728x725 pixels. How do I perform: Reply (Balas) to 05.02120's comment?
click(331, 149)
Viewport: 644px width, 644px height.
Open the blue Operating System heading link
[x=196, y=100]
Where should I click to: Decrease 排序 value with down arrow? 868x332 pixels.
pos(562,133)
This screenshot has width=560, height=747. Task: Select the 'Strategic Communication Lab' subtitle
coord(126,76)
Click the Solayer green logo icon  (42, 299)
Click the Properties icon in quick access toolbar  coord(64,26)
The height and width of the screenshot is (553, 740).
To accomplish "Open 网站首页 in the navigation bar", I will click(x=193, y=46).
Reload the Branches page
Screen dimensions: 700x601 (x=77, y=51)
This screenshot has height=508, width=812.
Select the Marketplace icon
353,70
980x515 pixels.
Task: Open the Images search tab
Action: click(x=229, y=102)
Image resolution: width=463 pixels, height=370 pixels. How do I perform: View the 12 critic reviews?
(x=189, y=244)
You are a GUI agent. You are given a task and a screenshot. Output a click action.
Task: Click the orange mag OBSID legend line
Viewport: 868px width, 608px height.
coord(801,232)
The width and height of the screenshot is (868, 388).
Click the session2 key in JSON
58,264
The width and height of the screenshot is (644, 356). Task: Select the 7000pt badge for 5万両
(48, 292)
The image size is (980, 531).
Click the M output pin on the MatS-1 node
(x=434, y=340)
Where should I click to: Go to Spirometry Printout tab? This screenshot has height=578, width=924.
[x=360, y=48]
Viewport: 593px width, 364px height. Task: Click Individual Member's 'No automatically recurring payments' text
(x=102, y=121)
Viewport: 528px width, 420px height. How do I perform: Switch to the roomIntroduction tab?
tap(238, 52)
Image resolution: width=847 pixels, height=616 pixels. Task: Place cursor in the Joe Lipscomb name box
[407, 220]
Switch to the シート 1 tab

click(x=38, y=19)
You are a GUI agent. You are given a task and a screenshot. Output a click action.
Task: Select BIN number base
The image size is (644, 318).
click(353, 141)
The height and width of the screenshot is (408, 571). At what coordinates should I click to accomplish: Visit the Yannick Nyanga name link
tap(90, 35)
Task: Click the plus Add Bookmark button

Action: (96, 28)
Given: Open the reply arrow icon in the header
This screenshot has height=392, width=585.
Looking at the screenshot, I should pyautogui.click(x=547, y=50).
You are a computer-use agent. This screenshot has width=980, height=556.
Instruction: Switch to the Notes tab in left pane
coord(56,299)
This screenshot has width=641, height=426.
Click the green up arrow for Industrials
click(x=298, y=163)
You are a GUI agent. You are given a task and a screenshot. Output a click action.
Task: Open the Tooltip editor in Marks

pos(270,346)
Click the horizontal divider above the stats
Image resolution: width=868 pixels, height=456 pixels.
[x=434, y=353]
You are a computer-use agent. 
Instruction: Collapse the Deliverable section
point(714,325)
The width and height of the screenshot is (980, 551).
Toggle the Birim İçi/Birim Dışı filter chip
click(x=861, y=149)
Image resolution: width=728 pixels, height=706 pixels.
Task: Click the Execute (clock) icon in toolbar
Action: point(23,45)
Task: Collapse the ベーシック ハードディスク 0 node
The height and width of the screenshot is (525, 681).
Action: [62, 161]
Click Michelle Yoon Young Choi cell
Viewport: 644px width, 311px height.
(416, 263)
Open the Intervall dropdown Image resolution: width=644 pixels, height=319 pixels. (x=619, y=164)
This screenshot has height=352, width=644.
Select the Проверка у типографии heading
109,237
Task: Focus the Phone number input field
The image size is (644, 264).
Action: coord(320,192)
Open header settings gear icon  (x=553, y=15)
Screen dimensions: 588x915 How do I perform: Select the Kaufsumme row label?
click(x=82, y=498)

WHAT IS NEEDED: Search the material for "header" and copy each matching line.

RESULT OF THIS TASK:
Given: Open the reply arrow icon in the header
Open header settings gear icon  (x=553, y=15)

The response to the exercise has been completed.